Lo que ocurrió el 23 en las fronteras geográficas es una demostración más de la barbarie continuada que gobierna a punta de balas y terror. Los encapuchados que dispararon en Ureña y en Santa Elena de Uairen son -en definitiva- los que sostienen a Maduro en Miraflores, no tienen más. Ya no existen las voluntades civiles y pacíficas que los respalden por convicción. No hay más. La pregunta de este domingo enlutado no es quién quemó el camión con medicinas y alimentos. Lo realmente importante es que lo incendiaron y en las llamas se esfumó la posibilidad de salvar vidas. Lo cierto del caso es que, al no permitir el ingreso de la Ayuda Humanitaria se desató la locura y hoy contamos la noticia de más asesinados por un “grupete” de hombres sin alma. También se desmontó la triste hipótesis del camuflaje de armas en las cajas. De las llamas solo salió leche, antibióticos y no balas y fusiles.

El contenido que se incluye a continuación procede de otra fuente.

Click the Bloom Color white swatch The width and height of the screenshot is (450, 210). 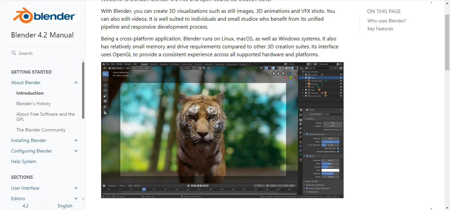[x=330, y=170]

Este domingo respiramos hondo, contamos hasta diez y volvemos a empezar, pero ahora con la sangre derramada del pueblo Pemón y la angustia de los padres que -probablemente- verán a sus hijos morir por la escasez de quimioterapias. El mundo lo vio -otra vez- y ahora tienen más argumentos para llamar las cosas por su nombre. ¿Guaidó volverá?, hasta el lunes estará en Bogotá, ¿pedirá ayuda militar?, la frontera de soberanía también podría ser derribada en los difíciles días que están por venir.

Mientras tanto, Maduro volvió a bailar sobre el charco de sangre. El partido rojo volvió a respaldar la muerte. Bien dijeron: “socialismo o muerte” y volvieron a elegir lo segundo porque lo primero ya lo convirtieron en una frontera entre vivir o morir.